6) Menimbang bahwa terkait dengan putusan-putusan Mahkamah di
atas, Mahkamah juga telah membuat pengecualian dengan memberikan
kedudukan hukum (legal standing) terhadap anggota DPR dalam
pengujian Undang-Undang dalam hal-hal sebagai berikut:
1. Putusan Mahkamah Konstitusi Nomor 26/PUU-VIII/2010, bertanggal
12 Januari 2011, yang dalam pertimbangannya menyatakan pada
pokoknya:
“...Menimbang bahwa terkait dengan kedudukan hukum (legal standing)
para Pemohon sebagai anggota DPR dalam Permohonan ini, Mahkamah
berpendapat bahwa objectum litis permohonan para Pemohon adalam
Pasal 184 ayat (4) UU27/2009 yang menentukan batas minimum jumlah
quorum adalah 3/4 dari jumlah anggota DPR dan untuk pengambilan
keputusan harus disetujui oleh paling sedikit 3/4 dari anggota DPR yang
hadir sebagai syarat agar secara instutisional DPR dapat menggunakan
hak menyatakan pendapat.

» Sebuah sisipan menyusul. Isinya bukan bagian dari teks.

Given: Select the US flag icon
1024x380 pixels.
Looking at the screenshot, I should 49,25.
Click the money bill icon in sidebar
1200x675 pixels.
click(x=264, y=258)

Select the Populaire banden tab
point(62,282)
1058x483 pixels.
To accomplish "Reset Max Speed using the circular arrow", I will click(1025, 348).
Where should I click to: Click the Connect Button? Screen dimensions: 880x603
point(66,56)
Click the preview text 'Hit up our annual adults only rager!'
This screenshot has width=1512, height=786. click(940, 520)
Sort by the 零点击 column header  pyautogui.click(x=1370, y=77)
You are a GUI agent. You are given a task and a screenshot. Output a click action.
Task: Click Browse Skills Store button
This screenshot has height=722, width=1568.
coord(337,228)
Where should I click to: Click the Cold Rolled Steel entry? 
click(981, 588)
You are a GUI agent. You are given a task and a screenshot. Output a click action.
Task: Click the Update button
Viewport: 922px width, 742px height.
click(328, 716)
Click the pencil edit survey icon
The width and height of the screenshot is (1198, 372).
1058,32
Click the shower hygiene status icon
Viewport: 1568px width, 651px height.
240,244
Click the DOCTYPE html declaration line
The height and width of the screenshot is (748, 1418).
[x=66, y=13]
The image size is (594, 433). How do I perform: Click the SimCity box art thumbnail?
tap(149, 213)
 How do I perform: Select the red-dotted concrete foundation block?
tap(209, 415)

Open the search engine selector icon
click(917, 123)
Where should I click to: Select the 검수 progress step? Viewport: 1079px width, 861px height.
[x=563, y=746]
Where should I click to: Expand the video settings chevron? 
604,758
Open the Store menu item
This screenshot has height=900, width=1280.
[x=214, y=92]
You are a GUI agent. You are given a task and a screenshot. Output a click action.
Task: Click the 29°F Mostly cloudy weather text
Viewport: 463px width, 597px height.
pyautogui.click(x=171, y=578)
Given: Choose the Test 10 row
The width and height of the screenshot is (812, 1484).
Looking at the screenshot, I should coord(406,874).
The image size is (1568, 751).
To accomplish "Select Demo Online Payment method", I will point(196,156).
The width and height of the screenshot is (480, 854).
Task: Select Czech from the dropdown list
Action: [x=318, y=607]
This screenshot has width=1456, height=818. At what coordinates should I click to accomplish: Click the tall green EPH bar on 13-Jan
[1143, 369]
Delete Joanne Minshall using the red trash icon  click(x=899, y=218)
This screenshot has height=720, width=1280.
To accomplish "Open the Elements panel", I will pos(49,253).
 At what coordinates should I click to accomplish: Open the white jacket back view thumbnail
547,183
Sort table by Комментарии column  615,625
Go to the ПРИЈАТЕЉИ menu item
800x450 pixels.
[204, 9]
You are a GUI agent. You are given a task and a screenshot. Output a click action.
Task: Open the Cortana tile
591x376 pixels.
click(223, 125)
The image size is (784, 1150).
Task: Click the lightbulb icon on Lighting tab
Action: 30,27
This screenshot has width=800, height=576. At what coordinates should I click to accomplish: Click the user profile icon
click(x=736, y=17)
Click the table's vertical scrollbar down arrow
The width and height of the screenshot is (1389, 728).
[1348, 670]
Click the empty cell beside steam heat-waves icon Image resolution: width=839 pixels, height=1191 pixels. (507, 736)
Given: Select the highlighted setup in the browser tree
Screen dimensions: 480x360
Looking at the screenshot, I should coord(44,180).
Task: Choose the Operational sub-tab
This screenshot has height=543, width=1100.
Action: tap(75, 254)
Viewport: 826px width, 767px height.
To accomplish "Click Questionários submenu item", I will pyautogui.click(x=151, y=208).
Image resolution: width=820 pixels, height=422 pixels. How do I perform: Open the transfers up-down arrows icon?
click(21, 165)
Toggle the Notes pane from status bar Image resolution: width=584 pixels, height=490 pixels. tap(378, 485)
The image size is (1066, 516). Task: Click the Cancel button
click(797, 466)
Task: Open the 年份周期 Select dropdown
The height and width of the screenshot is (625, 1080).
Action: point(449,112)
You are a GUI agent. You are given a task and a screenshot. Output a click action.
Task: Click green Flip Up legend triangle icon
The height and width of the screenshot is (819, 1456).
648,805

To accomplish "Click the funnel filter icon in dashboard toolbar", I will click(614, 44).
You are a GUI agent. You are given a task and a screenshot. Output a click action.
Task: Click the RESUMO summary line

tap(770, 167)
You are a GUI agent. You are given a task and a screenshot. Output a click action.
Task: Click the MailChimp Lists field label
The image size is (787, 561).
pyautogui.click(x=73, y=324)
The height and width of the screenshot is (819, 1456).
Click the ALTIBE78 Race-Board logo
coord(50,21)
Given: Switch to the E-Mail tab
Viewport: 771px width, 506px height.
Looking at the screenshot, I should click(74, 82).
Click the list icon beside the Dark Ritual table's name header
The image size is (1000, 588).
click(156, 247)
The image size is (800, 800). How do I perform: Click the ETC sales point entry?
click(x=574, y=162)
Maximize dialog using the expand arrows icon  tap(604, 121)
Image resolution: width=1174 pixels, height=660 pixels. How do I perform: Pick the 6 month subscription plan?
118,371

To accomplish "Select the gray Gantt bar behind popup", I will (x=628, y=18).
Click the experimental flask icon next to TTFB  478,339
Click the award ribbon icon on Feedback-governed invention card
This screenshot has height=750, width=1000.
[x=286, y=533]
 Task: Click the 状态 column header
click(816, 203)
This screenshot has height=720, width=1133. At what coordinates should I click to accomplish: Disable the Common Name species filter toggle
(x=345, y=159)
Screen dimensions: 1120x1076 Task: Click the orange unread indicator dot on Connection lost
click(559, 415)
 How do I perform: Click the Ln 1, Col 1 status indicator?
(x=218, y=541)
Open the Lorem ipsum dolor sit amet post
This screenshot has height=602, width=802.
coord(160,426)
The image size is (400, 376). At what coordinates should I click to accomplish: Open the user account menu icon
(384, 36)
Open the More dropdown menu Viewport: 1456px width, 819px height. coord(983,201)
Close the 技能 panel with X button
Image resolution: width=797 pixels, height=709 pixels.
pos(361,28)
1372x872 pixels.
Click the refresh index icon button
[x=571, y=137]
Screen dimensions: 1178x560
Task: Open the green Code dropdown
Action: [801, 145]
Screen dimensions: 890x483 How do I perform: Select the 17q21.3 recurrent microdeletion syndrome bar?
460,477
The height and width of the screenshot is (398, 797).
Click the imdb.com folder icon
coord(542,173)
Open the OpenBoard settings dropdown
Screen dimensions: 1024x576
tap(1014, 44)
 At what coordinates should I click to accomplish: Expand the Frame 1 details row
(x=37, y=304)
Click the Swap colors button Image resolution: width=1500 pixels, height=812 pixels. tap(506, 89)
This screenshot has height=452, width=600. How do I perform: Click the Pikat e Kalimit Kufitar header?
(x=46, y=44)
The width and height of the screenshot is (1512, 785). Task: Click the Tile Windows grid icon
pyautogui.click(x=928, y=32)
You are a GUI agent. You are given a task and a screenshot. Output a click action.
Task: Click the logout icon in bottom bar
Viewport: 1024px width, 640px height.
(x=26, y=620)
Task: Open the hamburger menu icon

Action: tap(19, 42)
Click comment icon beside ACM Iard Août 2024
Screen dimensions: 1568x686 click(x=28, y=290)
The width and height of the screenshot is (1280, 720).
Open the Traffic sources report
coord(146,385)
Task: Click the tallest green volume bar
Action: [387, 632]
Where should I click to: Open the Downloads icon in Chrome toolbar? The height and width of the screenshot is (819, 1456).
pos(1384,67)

Menurut Mahkamah “hak menyatakan
pendapat” dalam ketentuan a quo terkait dengan hak konstitusional yang
melekat hanya pada anggota DPR dan tidak merupakan hak warga
negara yang lainnya. Dengan kata lain, DPR sebagai institusi dapat
menggunakan hak tersebut, hanya dengan persetujuan para anggota
DPR yang masing-masing memiliki hak yang dijamin oleh konstitusi untuk
mengontrol jalannya pemerintahan negara. Oleh karena itu, menurut
Mahkamah, para Pemohon selaku anggota DPR di samping memiliki hak
yang secara tegas diatur dalam Pasal 20A ayat (3) dan Pasal 21 UUD
1945 juga memiliki hak-hak konstitusional yang melekat pada hak DPR
sebagai institusi. Konstruksi ini menjadi sangat wajar apabila dikaitkan
dengan prinsip bahwa jabatan anggota DPR adalah jabatan majemuk
yakni jabatan dalam suatu institusi yang keputusannya harus ditetapkan
secara kolektif melalui mekanisme dan quorum tertentu. Dalam kaitan
dengan permohonan ini, hak konstitusional untuk ikut memutuskan
penggunaan “hak menyatakan pendapat” sebagai mekanisme kontrol DPR
atas suatu kebijakan pemerintah, dapat terhalang atau tidak dapat
dilaksanakan dengan adanya ketentuan Pasal 184 ayat (4) UU a quo.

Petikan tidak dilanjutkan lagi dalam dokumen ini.